Mineurs non accompagnés, Tori, réfugié béninois à peine sorti de l’enfance, Lorika, jeune ado camerounaise et sans papiers, opposent aux lois de la jungle capitaliste leur amitié de frère et sœur à la vie à la mort. Les frères Dardenne explorent depuis La Promesse, le film qui les a révélés en1996, des trajectoires d’adolescent.e.s issu.e.s du quart-monde ou du tiers-monde en butte à l’indifférence ou l’exploitation ambiante. Les deux réalisateurs belges n’ont pas leurs pareils pour donner à voir de manière quasi clinique les gestes du quotidien et les mouvements de ces corps d’enfant soumis aux intérêts des adultes les plus matérialistes et vils. Tori et Lokita résistent avec leur force d’innocence et de solidarité. Ce film au suspense haletant (Tori va-t-il sauver Lokita de son enfermement entre dealers et passeurs mafieux?) est ponctué de cette tendresse qui rend d’autant plus révoltante l’injustice qui accable ces enfants qui souhaitent juste grandir, rêver et aimer. Juste et puissant. Prix du 75e anniversaire, Festival de Cannes 2022.
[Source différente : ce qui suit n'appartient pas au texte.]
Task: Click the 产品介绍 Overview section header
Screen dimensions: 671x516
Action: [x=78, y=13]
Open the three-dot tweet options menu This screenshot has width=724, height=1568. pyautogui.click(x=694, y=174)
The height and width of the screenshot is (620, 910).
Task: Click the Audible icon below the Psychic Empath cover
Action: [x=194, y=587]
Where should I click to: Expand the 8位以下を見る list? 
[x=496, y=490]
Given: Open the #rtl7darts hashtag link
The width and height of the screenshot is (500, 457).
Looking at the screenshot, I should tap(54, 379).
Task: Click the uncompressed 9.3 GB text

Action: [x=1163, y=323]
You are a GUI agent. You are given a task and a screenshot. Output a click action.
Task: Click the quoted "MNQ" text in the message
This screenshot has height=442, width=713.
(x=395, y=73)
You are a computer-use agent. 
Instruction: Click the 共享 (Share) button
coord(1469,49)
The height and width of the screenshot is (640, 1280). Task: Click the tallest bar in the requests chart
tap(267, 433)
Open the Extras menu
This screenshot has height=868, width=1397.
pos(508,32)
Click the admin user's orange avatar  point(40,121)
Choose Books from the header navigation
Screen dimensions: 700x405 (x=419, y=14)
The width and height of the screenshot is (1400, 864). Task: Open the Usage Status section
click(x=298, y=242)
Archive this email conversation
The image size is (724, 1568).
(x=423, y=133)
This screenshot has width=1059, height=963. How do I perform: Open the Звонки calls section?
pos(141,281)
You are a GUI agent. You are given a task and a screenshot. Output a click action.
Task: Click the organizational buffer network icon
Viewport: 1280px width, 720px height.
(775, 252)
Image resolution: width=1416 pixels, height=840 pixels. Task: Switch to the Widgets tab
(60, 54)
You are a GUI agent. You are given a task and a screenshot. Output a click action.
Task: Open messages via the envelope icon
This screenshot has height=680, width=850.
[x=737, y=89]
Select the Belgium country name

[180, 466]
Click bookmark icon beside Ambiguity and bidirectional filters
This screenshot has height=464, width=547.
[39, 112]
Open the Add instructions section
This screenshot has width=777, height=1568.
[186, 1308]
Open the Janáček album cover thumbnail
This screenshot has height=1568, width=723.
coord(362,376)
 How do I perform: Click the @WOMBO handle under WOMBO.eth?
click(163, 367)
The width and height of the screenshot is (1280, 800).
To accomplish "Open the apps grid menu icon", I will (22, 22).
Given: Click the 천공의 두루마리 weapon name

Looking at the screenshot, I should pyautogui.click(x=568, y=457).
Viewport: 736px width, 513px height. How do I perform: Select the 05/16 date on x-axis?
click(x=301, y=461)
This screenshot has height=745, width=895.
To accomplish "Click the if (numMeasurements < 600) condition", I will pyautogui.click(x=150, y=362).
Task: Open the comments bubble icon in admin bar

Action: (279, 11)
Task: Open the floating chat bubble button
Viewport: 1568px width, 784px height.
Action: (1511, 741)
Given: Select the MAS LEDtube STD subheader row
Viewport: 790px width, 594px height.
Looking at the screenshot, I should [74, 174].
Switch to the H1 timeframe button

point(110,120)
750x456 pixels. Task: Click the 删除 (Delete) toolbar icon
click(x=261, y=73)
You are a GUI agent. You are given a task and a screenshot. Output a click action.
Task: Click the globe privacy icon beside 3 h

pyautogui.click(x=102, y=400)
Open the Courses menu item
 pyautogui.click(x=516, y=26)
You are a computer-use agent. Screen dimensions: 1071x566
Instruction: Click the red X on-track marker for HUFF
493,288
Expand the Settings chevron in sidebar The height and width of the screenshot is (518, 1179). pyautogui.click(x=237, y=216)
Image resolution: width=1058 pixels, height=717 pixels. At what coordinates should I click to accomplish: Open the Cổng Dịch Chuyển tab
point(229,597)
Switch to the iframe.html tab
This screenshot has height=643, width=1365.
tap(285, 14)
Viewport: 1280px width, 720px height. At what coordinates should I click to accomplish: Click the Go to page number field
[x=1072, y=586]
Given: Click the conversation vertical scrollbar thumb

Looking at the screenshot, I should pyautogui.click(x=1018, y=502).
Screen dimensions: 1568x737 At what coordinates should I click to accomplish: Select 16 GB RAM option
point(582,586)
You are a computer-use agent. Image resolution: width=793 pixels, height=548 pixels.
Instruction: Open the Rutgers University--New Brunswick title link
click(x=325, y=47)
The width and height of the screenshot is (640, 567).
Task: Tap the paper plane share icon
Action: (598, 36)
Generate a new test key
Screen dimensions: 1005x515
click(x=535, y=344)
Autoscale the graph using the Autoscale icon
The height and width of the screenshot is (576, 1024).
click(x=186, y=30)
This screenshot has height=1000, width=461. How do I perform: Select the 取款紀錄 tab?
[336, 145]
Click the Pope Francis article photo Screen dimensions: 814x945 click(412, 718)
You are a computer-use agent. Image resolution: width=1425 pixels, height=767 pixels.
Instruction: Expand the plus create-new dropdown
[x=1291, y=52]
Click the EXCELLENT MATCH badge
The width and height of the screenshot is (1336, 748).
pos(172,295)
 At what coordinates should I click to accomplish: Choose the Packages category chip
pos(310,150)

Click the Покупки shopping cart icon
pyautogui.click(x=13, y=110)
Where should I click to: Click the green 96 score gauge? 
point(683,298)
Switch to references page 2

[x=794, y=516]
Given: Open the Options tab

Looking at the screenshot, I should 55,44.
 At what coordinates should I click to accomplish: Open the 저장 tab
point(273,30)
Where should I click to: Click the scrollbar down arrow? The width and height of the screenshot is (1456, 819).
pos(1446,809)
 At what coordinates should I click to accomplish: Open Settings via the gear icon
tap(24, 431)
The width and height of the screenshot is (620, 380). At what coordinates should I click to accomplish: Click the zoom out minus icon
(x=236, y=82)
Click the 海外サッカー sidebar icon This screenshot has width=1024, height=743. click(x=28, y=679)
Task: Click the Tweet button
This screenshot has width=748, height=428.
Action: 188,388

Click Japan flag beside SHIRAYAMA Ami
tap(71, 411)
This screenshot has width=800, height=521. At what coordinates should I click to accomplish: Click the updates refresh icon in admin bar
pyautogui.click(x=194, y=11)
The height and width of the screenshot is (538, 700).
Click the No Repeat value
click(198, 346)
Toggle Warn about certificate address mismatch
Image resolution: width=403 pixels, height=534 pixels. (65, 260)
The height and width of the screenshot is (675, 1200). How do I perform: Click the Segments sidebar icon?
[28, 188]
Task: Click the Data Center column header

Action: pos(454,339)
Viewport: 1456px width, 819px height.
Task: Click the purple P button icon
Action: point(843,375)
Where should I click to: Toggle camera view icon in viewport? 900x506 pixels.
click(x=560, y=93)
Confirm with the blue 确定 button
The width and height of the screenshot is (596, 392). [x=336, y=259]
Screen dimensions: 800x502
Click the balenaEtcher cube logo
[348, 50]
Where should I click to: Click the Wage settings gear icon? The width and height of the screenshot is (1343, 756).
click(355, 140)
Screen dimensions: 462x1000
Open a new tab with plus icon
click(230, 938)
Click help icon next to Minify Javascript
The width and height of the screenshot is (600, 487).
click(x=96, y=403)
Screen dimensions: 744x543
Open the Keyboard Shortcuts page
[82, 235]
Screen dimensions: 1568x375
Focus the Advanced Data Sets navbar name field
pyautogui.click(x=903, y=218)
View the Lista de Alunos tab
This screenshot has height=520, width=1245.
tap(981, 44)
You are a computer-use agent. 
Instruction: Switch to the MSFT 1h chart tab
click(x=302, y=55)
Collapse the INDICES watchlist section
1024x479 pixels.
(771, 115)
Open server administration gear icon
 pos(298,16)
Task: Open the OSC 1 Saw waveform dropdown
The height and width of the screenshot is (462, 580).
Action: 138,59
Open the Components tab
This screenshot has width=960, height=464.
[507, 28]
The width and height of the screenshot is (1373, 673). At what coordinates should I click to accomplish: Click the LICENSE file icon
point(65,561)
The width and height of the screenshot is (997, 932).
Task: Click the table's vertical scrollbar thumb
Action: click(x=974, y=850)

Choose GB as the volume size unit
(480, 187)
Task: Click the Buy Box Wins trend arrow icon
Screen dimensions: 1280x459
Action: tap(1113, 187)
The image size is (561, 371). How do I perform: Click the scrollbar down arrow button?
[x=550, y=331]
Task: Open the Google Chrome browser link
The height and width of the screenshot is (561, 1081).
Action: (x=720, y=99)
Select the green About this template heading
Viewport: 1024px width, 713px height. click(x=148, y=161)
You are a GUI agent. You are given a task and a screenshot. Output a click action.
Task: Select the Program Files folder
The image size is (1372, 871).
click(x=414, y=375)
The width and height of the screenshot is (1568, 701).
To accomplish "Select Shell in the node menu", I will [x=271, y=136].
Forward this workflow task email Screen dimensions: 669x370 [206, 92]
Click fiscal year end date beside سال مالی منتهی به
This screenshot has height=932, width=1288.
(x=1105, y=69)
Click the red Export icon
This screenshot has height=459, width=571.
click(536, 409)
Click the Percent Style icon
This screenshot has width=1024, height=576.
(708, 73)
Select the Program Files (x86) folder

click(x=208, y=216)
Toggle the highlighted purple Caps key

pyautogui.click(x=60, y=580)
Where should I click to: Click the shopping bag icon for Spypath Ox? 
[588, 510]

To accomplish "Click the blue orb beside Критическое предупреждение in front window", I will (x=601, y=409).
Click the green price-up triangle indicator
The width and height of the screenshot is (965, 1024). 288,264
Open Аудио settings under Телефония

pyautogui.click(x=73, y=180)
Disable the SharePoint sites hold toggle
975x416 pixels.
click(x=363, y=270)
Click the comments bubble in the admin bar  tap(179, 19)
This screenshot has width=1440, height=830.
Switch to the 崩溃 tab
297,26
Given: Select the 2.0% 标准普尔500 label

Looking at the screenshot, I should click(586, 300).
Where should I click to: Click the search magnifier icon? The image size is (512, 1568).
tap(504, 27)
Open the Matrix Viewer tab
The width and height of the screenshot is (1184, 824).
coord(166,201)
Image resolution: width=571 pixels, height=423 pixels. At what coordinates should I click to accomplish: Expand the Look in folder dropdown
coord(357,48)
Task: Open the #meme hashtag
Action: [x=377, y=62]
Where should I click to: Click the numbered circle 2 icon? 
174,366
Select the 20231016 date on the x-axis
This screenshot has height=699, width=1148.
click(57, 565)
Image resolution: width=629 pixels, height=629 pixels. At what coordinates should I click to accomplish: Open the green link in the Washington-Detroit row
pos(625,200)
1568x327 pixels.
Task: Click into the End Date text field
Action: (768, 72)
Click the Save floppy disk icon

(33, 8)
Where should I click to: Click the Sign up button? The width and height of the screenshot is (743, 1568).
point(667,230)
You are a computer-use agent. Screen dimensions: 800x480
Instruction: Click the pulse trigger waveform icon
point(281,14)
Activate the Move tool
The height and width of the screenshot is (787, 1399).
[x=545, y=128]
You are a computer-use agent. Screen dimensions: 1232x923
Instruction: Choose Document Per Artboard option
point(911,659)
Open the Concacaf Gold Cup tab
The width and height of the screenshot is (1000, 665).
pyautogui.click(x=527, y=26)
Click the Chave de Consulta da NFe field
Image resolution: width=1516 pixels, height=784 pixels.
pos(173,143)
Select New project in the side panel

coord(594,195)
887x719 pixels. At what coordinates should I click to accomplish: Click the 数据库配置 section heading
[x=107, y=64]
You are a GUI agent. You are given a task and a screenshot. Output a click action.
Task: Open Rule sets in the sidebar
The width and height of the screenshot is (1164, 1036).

Tori et Lokita, Jean-Pierre et Luc Dardenne, Belgique, 2022. Aux cinémas dès le 05.10.2022.

 

Ls hommes en quête d’une nouvelle et inspirante masculinité

Ethnologue, réalisatrice, célibataire sans enfants et féministe affirmée, Céline Pernet, 35 ans, a ressenti, après moult échecs amoureux et aventures sans lendemain sur les sites de rencontres, le besoin d’un dialogue sincère avec des hommes. Elle poste une annonce sur les réseaux sociaux à laquelle répondent plus de cinquante inconnus (de 30 à 45 ans), désireux d’échanger avec elle sur tous les sujets sans tabou aucun, la drague, la première fois, leur bite, leur couple, leur paternité, l’homosexualité et le sens d’être un homme aujourd’hui. Munie de sa seule caméra, sans équipe de tournage, elle s’invite chez chacun sans casting préalable. C’est au montage que le choix final s’est imposé. Pour introduire chaque thème de discussion avec eux, la cinéaste nyonnaise se met en scène et part de ses expériences et de ses préjugés. Les trente paroles masculines sont directes, sincères et profondes. Tous refusent la partition écrite d’avance la normalité sociale. Ces hommes aspirent à faire entendre une autre petite musique, à libérer une autre parole masculine. Le défi est relevé avec maestria. Les féministes le clament haut et fort : il ne suffit plus de protéger les filles mais d’éduquer autrement les garçons. Garçonnières ouvre la voi(x)e.

Garçonnières, Céline Pernet, Suisse, 2022. Aux cinémas dès le 21.09.2022.